I started a 50 gal saltwater tank a little over a month ago and am now ready to start adding some critters. I would like your input on compatability and order in which these fish should go in to keep some from becoming to aggresive towards fish added later. 

The setup includes 50 gal aquarium, penguin 200 filter, seaclone 100 protein skimmer, marineland 600 circulation pump and coralife 10,000k t5 lamp. Water parameters are as follows, temp 78, sg 1.023, nitrate nitrites and ammonia all 0 ppm. In the tank is 40 lbs of dry rock, 15 lbs of live rock, and a 2 in bed of live sand.

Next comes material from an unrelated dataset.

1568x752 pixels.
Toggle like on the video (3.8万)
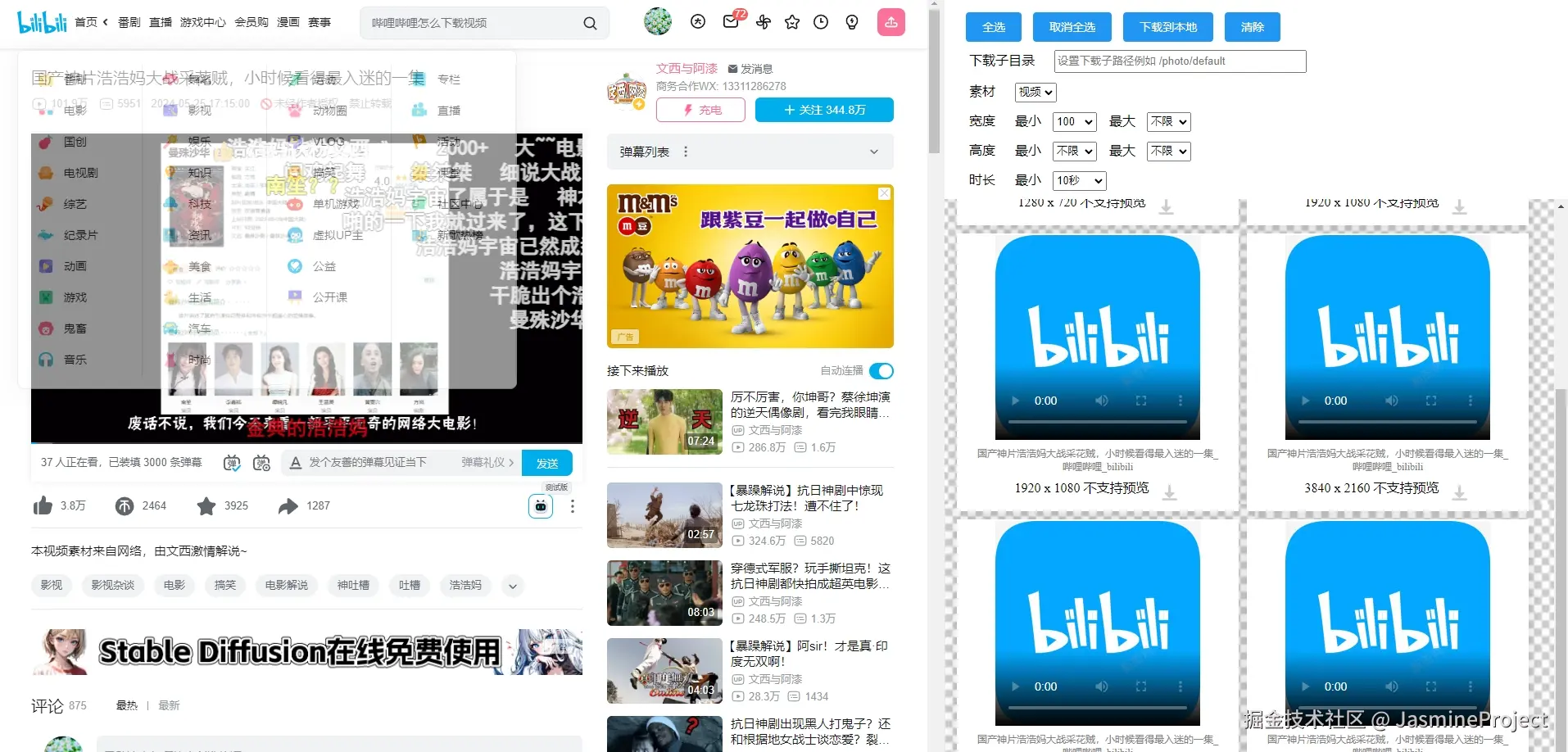(43, 505)
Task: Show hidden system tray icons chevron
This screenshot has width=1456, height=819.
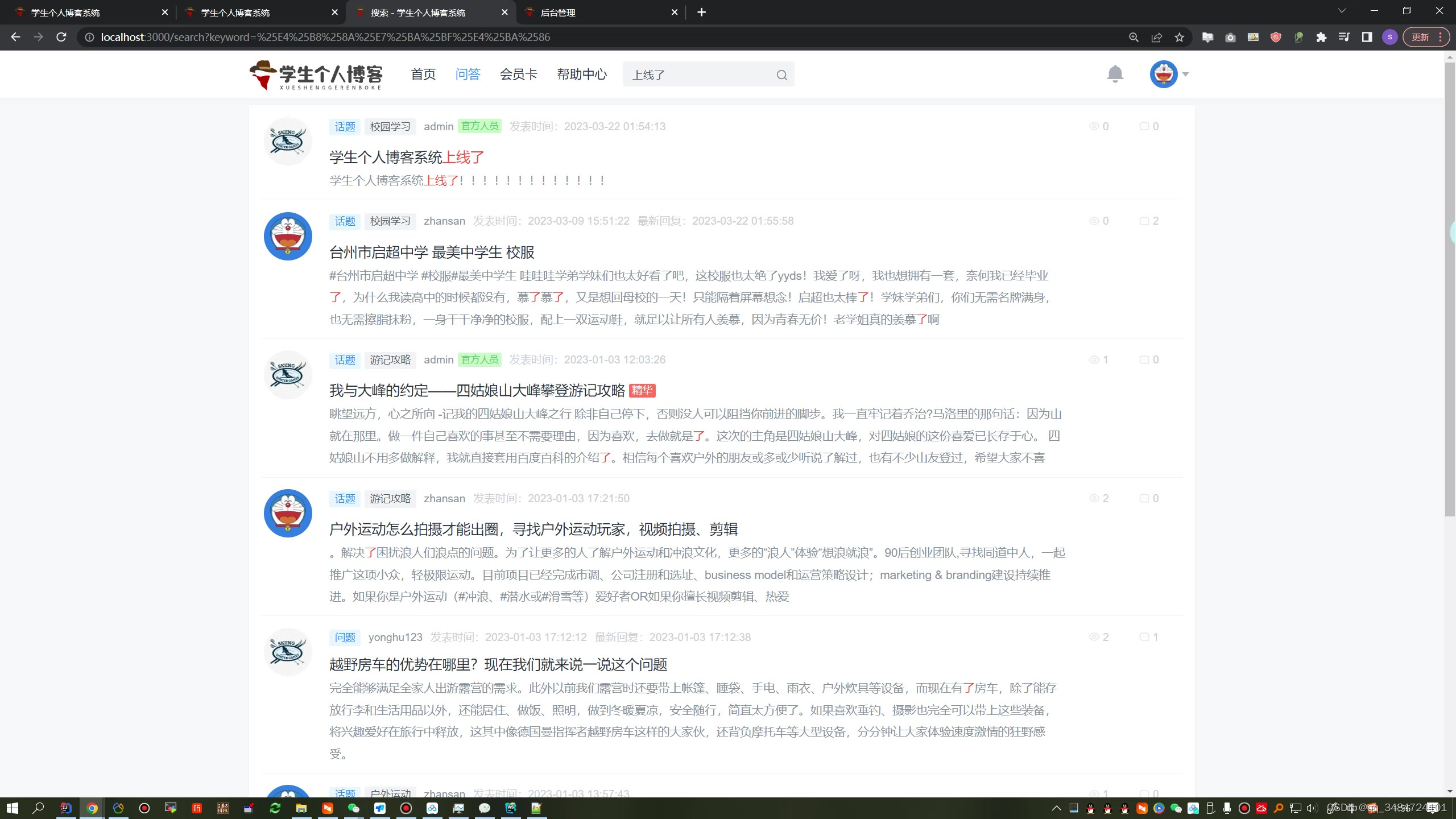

I do intent to add coral at some point down the road so it is important to me that all species be compatible with coral.

so all that being said this is what im thinking about adding in this order.

1. 3 emerald crabs
2. 5 turbo snails
3. 3 yellow tail damsels
4. 1 bubble tip anenome
5. 2 oscelaris clownfish
6. 2 pj cardinal
7. 1 bicolor dotiback
8. 1 lemonpeel angel
9. 1 flame angel

any comments or suggestions are greatly appreciated!


----------



## bveister (Aug 9, 2011)

Damsels and dotibacks get pretty territorial and could potentially harm your other tank mates but if you add them last, they might be less aggressive but no promises. Also I feel like two angels might cause some problems in a tank that size but I'm sure the experts here on fish forums will chime in soon haha


----------



## funlad3 (Oct 9, 2010)

I'd hold of on the anemone. They're one of the most delicate animals that you cn buy for your tank, so I wouldn't add one until you're tank has been runnng stably for at least eight months. 

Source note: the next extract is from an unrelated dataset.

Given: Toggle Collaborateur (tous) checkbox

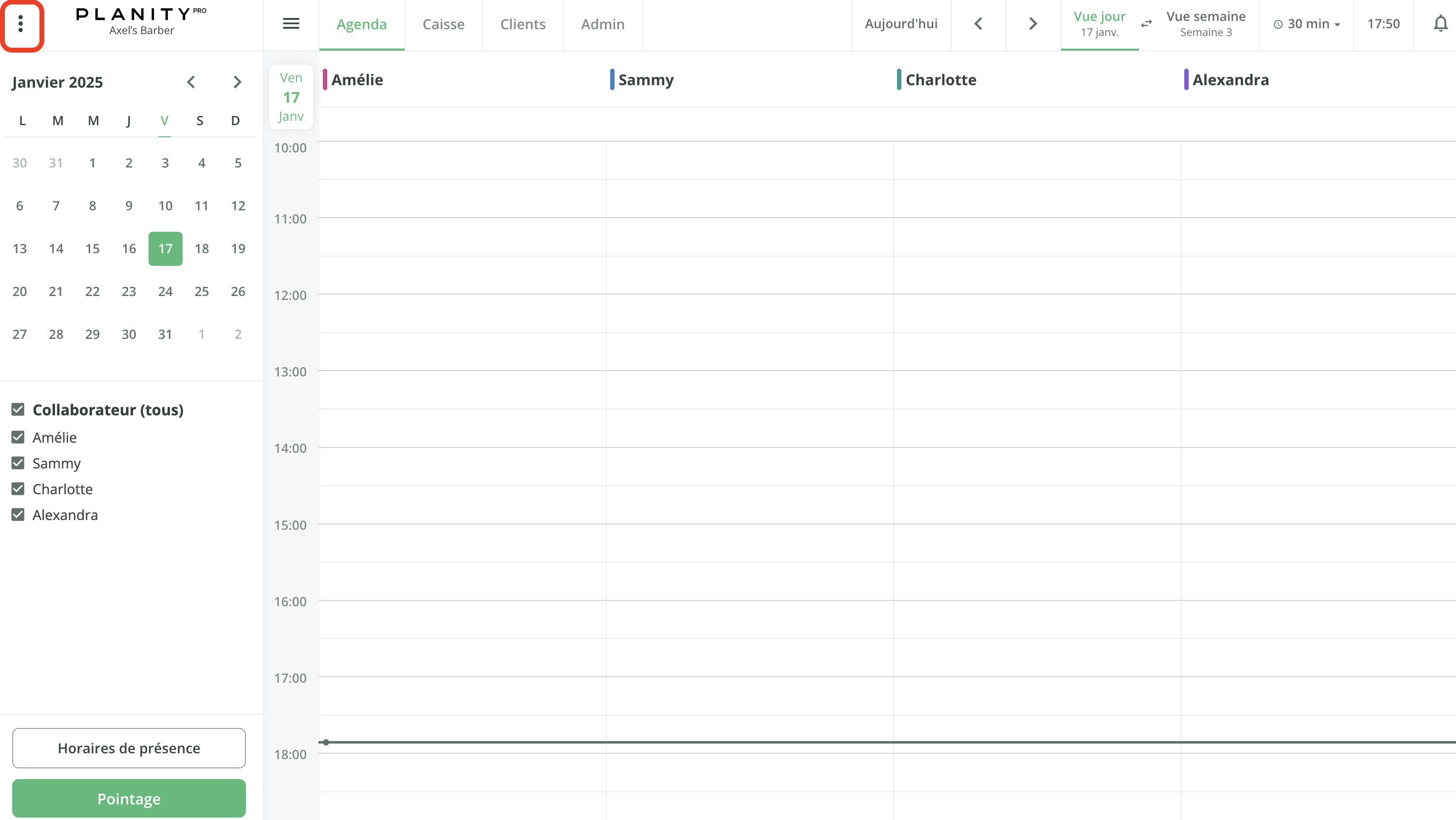Looking at the screenshot, I should click(18, 409).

Also, the two angels will most likely not work, and if they don't you can almost be sure one of them will end up dead; not a good thing.

Finally, the damsels might have bright colors, but they bully themselves as well as everything else. A friend of mine just had to tear down they're 125 gallon tank because a damsel was picking on his naso tang. Yeah, that aggressive. 

Otherwise, the list sounds great! Don't add fish to quickly, and if possible, quarantine all of them. Good luck!


----------



## mike88 (Apr 30, 2012)

I appreciate the advice, I have been told by a lfs employee (who i know personally and trust) that the yellow tail damsels are less aggressive that other variities. He said if you are going to try to keep damsels in a communitiy tank stick with only yellow tails. But I am ok with pulling the damsels. The flame angel is a must for me so I need a recomendation for a bright yellow fish that will take the place of the lemonpeel and be compatible with the flame. Any suggestions?


----------



## funlad3 (Oct 9, 2010)

Midas blenny all the way!


----------



## TheOldSalt (Jan 28, 2005)

Yeah, Midas is good. 
Your lfs guy is crazy. Yellowtails are simply not an option. Trust us. 
No anemones until your reef is stable.


----------



## mike88 (Apr 30, 2012)

OK Damsels are off the list. Looked at the midas it looks good to me! And the anenome will wait. Another question- salt you said wait until the reef is established. I didnt plan on adding corals until the tank is approxiamtely a year old. Would adding the anenome around 8 months before corals be an unwise decision?

As it sits right now I added 3 emerald crabs, 3 scarlet hermit crabs, and 5 turbo snails.


----------



## TheOldSalt (Jan 28, 2005)

Yes, very unwise.


----------